### Source records
=-=-=

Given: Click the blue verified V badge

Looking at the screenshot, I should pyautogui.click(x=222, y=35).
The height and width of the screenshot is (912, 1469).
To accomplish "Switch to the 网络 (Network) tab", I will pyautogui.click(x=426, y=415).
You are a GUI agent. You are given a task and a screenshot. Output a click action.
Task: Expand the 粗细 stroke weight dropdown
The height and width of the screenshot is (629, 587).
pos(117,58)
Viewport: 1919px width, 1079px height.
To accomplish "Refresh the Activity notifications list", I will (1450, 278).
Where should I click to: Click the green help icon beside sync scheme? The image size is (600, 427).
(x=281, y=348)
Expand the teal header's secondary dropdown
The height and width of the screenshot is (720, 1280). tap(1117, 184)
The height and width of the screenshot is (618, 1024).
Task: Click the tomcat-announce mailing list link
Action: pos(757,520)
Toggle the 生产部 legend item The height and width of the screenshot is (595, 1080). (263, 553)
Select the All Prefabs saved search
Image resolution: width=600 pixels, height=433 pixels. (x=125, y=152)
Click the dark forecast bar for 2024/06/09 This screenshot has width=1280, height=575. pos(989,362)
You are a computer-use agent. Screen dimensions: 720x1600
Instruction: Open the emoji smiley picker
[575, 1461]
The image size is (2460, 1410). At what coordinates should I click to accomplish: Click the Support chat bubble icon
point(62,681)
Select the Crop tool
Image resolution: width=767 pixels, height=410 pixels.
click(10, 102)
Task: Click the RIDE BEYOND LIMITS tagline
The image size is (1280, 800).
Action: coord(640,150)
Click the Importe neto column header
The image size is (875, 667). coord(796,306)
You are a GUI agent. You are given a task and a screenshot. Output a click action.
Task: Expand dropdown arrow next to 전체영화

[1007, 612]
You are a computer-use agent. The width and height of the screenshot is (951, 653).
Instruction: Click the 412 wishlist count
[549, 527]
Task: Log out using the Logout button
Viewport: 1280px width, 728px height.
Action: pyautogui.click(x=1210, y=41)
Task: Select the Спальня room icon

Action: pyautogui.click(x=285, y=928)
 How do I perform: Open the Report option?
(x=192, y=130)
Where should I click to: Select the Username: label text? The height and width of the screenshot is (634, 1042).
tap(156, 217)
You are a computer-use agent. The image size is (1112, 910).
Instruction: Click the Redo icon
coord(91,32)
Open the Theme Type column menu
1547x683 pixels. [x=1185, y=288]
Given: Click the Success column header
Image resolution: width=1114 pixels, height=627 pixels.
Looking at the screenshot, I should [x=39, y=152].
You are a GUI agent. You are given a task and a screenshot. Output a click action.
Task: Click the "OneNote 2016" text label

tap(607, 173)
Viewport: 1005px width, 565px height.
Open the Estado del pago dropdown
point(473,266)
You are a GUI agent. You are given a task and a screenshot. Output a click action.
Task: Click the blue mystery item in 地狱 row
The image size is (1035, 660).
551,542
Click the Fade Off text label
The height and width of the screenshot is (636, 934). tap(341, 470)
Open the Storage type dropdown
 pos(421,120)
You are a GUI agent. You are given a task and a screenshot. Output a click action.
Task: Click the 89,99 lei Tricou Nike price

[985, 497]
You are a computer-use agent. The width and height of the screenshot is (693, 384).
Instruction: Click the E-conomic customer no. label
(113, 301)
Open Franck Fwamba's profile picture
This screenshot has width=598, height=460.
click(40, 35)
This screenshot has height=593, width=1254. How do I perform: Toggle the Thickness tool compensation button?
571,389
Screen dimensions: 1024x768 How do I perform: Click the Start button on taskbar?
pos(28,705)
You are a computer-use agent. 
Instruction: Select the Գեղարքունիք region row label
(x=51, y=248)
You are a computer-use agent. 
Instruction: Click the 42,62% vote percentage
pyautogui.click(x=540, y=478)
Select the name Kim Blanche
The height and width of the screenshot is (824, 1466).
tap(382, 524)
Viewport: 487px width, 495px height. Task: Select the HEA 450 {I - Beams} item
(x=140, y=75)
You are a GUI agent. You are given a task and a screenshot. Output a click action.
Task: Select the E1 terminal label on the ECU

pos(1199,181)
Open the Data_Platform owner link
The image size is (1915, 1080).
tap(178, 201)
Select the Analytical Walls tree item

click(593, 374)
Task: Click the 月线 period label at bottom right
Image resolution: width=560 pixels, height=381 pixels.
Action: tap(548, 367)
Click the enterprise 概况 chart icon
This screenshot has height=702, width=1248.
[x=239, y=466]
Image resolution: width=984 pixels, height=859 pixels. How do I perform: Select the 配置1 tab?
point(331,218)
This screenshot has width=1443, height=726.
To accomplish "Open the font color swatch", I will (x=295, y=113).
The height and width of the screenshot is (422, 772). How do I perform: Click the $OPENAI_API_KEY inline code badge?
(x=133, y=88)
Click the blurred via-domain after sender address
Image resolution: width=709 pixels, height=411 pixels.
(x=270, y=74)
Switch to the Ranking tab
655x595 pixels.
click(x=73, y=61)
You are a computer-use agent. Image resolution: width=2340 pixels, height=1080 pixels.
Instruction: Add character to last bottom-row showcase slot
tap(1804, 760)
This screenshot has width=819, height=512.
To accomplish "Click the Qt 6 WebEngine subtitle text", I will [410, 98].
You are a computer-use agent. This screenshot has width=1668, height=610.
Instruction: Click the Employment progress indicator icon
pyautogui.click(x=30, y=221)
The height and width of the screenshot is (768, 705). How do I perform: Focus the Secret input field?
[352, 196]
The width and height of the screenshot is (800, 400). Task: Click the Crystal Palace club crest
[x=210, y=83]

=-=-=

### Brief
Would you print all of the entries exactly as they stand?

### Worked solution
Given: Click the blue verified V badge

Looking at the screenshot, I should pyautogui.click(x=222, y=35).
The height and width of the screenshot is (912, 1469).
To accomplish "Switch to the 网络 (Network) tab", I will pyautogui.click(x=426, y=415).
You are a GUI agent. You are given a task and a screenshot. Output a click action.
Task: Expand the 粗细 stroke weight dropdown
The height and width of the screenshot is (629, 587).
pos(117,58)
Viewport: 1919px width, 1079px height.
To accomplish "Refresh the Activity notifications list", I will (1450, 278).
Where should I click to: Click the green help icon beside sync scheme? The image size is (600, 427).
(x=281, y=348)
Expand the teal header's secondary dropdown
The height and width of the screenshot is (720, 1280). tap(1117, 184)
The height and width of the screenshot is (618, 1024).
Task: Click the tomcat-announce mailing list link
Action: pos(757,520)
Toggle the 生产部 legend item The height and width of the screenshot is (595, 1080). (263, 553)
Select the All Prefabs saved search
Image resolution: width=600 pixels, height=433 pixels. (x=125, y=152)
Click the dark forecast bar for 2024/06/09 This screenshot has width=1280, height=575. pos(989,362)
You are a computer-use agent. Screen dimensions: 720x1600
Instruction: Open the emoji smiley picker
[575, 1461]
The image size is (2460, 1410). At what coordinates should I click to accomplish: Click the Support chat bubble icon
point(62,681)
Select the Crop tool
Image resolution: width=767 pixels, height=410 pixels.
click(10, 102)
Task: Click the RIDE BEYOND LIMITS tagline
The image size is (1280, 800).
Action: coord(640,150)
Click the Importe neto column header
The image size is (875, 667). coord(796,306)
You are a GUI agent. You are given a task and a screenshot. Output a click action.
Task: Expand dropdown arrow next to 전체영화

[1007, 612]
You are a computer-use agent. The width and height of the screenshot is (951, 653).
Instruction: Click the 412 wishlist count
[549, 527]
Task: Log out using the Logout button
Viewport: 1280px width, 728px height.
Action: pyautogui.click(x=1210, y=41)
Task: Select the Спальня room icon

Action: pyautogui.click(x=285, y=928)
 How do I perform: Open the Report option?
(x=192, y=130)
Where should I click to: Select the Username: label text? The height and width of the screenshot is (634, 1042).
tap(156, 217)
You are a computer-use agent. The image size is (1112, 910).
Instruction: Click the Redo icon
coord(91,32)
Open the Theme Type column menu
1547x683 pixels. [x=1185, y=288]
Given: Click the Success column header
Image resolution: width=1114 pixels, height=627 pixels.
Looking at the screenshot, I should [x=39, y=152].
You are a GUI agent. You are given a task and a screenshot. Output a click action.
Task: Click the "OneNote 2016" text label

tap(607, 173)
Viewport: 1005px width, 565px height.
Open the Estado del pago dropdown
point(473,266)
You are a GUI agent. You are given a task and a screenshot. Output a click action.
Task: Click the blue mystery item in 地狱 row
The image size is (1035, 660).
551,542
Click the Fade Off text label
The height and width of the screenshot is (636, 934). tap(341, 470)
Open the Storage type dropdown
 pos(421,120)
You are a GUI agent. You are given a task and a screenshot. Output a click action.
Task: Click the 89,99 lei Tricou Nike price

[985, 497]
You are a computer-use agent. The width and height of the screenshot is (693, 384).
Instruction: Click the E-conomic customer no. label
(113, 301)
Open Franck Fwamba's profile picture
This screenshot has width=598, height=460.
click(40, 35)
This screenshot has height=593, width=1254. How do I perform: Toggle the Thickness tool compensation button?
571,389
Screen dimensions: 1024x768 How do I perform: Click the Start button on taskbar?
pos(28,705)
You are a computer-use agent. 
Instruction: Select the Գեղարքունիք region row label
(x=51, y=248)
You are a computer-use agent. 
Instruction: Click the 42,62% vote percentage
pyautogui.click(x=540, y=478)
Select the name Kim Blanche
The height and width of the screenshot is (824, 1466).
tap(382, 524)
Viewport: 487px width, 495px height. Task: Select the HEA 450 {I - Beams} item
(x=140, y=75)
You are a GUI agent. You are given a task and a screenshot. Output a click action.
Task: Select the E1 terminal label on the ECU

pos(1199,181)
Open the Data_Platform owner link
The image size is (1915, 1080).
tap(178, 201)
Select the Analytical Walls tree item

click(593, 374)
Task: Click the 月线 period label at bottom right
Image resolution: width=560 pixels, height=381 pixels.
Action: tap(548, 367)
Click the enterprise 概况 chart icon
This screenshot has height=702, width=1248.
[x=239, y=466]
Image resolution: width=984 pixels, height=859 pixels. How do I perform: Select the 配置1 tab?
point(331,218)
This screenshot has width=1443, height=726.
To accomplish "Open the font color swatch", I will (x=295, y=113).
The height and width of the screenshot is (422, 772). How do I perform: Click the $OPENAI_API_KEY inline code badge?
(x=133, y=88)
Click the blurred via-domain after sender address
Image resolution: width=709 pixels, height=411 pixels.
(x=270, y=74)
Switch to the Ranking tab
655x595 pixels.
click(x=73, y=61)
You are a computer-use agent. Image resolution: width=2340 pixels, height=1080 pixels.
Instruction: Add character to last bottom-row showcase slot
tap(1804, 760)
This screenshot has width=819, height=512.
To accomplish "Click the Qt 6 WebEngine subtitle text", I will [410, 98].
You are a computer-use agent. This screenshot has width=1668, height=610.
Instruction: Click the Employment progress indicator icon
pyautogui.click(x=30, y=221)
The height and width of the screenshot is (768, 705). How do I perform: Focus the Secret input field?
[352, 196]
The width and height of the screenshot is (800, 400). Task: Click the Crystal Palace club crest
[x=210, y=83]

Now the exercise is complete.